Pirates Don’t Go To School!

Pirates Don’t Go To School!
Alan MacDonald and Magda Brol
Little Tiger

There seems to be no limit to the stream of piratical picture books set on the high seas; but a young pirate enrolling in a primary school, now that’s something rather different.

It is though what young Jake, fed up with ‘mopping parrot poop’ from the deck of the Salty Prawn, eventually persuades his Ma and Pa to allow him to do.

On arrival however, he does have some first day jitters.

And when he gets inside the classroom and removes his hat, both teacher and children – not to mention Jake himself – are in for something of a surprise.

His stowaway parrot, Poll, is in playful mood and leads Jake, children and teachers a merry dance

until the young pirate suddenly has an idea.

His action succeeds in calming down the lively bird, much to everyone’s relief, leaving Jake anticipating being sent home in disgrace.

Not so! Miss Cherry is an accommodating teacher and the lad happily spends his first day with the others until it’s time for his family to meet him.

That evening he regales them with the story of his first day at school; but will they allow him to return next morning? You bet; can Miss Cherry cope though?

Dirty Bertie author, Alan Macdonald has struck gold with this unlikely starting school tale. It’s perfect for young listeners soon to start school themselves, but equally will delight anyone partial to funny stories. This one’s made all the funnier thanks to Magda Brol’s spirited scenes of Jake, his family and his new friends, whether at sea or on land.

When the Crocodiles Came to Town / My Funny Bunny

When the Crocodiles Came to Town
Magda Brol
Orchard Books

One day to everyone’s surprise two crocodiles turn up at Dullsville town and judging by their luggage, it seems they’re there to stay.

The problem, so our young narrator explains, is that they look different and behave differently and when it comes to the town’s rules, they show a complete lack of understanding which infuriates the inhabitants, and the mayor more than most, especially when they cavort on the precious golden donkey.

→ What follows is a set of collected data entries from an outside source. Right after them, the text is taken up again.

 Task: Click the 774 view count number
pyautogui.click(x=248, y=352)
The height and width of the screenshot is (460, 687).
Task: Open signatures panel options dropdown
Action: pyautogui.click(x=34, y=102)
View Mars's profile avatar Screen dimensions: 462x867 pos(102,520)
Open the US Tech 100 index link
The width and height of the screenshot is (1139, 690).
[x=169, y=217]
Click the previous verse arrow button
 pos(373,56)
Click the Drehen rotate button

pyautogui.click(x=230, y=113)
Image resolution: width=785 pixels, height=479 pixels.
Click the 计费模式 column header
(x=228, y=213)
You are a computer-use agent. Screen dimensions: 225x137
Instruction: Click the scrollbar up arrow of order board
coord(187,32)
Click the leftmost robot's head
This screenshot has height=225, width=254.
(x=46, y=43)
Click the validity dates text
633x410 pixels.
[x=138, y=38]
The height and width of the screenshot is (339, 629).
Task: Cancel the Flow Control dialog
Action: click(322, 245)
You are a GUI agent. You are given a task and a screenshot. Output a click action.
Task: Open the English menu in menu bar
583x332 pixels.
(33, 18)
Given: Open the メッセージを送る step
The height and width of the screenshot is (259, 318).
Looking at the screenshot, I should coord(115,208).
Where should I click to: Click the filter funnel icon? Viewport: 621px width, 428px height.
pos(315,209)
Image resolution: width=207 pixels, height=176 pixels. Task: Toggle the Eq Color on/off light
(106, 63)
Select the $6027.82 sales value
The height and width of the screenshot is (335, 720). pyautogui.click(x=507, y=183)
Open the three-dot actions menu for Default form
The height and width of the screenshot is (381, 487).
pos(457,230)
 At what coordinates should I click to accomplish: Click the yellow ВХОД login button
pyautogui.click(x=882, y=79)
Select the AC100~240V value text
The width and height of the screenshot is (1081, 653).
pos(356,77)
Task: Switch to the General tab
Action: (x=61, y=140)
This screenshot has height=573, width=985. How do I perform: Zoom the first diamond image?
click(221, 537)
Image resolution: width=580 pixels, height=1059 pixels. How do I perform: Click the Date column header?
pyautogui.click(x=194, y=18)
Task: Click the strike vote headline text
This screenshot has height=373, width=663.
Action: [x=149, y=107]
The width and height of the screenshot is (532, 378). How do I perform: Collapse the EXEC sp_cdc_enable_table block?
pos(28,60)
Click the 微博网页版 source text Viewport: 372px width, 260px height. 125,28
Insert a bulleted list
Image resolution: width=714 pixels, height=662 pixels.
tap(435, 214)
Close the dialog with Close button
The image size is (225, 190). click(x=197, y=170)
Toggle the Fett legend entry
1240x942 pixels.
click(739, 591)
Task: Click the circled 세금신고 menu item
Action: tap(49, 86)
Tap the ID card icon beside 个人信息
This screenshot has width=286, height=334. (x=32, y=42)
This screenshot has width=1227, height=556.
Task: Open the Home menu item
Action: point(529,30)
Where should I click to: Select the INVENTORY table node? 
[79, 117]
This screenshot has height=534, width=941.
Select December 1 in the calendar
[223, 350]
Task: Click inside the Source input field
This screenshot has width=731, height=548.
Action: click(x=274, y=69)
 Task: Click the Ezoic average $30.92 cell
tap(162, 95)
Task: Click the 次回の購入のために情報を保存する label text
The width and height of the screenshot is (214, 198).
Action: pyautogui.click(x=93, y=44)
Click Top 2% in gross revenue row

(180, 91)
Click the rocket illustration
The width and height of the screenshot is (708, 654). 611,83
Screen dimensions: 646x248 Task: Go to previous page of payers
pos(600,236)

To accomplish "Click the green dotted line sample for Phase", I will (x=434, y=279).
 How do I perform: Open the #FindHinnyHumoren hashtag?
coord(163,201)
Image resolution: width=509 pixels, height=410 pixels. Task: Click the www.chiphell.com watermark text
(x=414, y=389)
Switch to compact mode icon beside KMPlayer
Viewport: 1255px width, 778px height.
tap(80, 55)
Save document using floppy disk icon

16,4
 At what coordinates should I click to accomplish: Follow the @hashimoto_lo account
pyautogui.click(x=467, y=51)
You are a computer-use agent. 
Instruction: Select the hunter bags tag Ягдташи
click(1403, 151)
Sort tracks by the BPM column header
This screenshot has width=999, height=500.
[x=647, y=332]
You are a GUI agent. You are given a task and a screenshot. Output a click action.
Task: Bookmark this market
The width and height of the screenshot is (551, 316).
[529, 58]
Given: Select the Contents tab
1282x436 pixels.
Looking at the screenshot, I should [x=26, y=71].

As for their ice-cream stall, that proves too messy and way too much fun for the killjoy Dullsvillites. In no uncertain terms, the crocs are given their marching orders.

That night however, as they pack up their belongings, two other outsiders, Glen and Freda Grabbit creep into the sleeping town helping themselves to items from all the houses.

Their eyes though are on the main prize – that precious golden donkey – and as a result they hurtle straight into the leavers.

A chase ensues but unbeknown to the robbers, the crocs have their own special weapon and it’s a highly effective one when it comes to apprehending the thieves.

Could it be that at as a result of the narrator’s plea to the Dullsville mayor, two leavers are about to become remainers after all?

Debut picture book author/illustrator, Magda Brol has created a very funny story with a very serious message about rejecting prejudice, and accepting and celebrating difference. Her zany illustrative style is action-packed and each spread has a wealth of details to chortle over.

My Funny Bunny
Christine Roussey
Abrams Books for Young Readers

In her latest ‘pet’ book, Christine Roussey features a rabbit and a small boy.

It’s the boy’s sixth birthday and he receives a large gift box from his favourite uncle. Eagerly anticipating the dwarf rabbit of his dreams the lad opens it to discover, yes a bunny, but this one resembles a large potato with yucky, clumpy fur and wire-like whiskers. Hmm!

Thoroughly disappointed, the boy lets off steam in his room before telling his new acquisition that he was unwanted and unlovable; and then going on to carry out a series of destructive acts before collapsing in a sobbing, snivelling heap.

The bunny however, isn’t going anywhere in a hurry. He leaps from the box and makes soothing advances to his owner.

Before long, with damage repaired …

and temper tantrums assuaged, the two have become firm friends, celebrating a funny bunny birthday together and forging a lifelong attachment.

An adorable furry character and an emotional little boy narrator show young readers the importance of getting to know someone or something rather than making a snap judgement.

Roussey’s characteristically quirky illustrations and her outspoken narrative work beautifully in tandem making for a lovely story to share.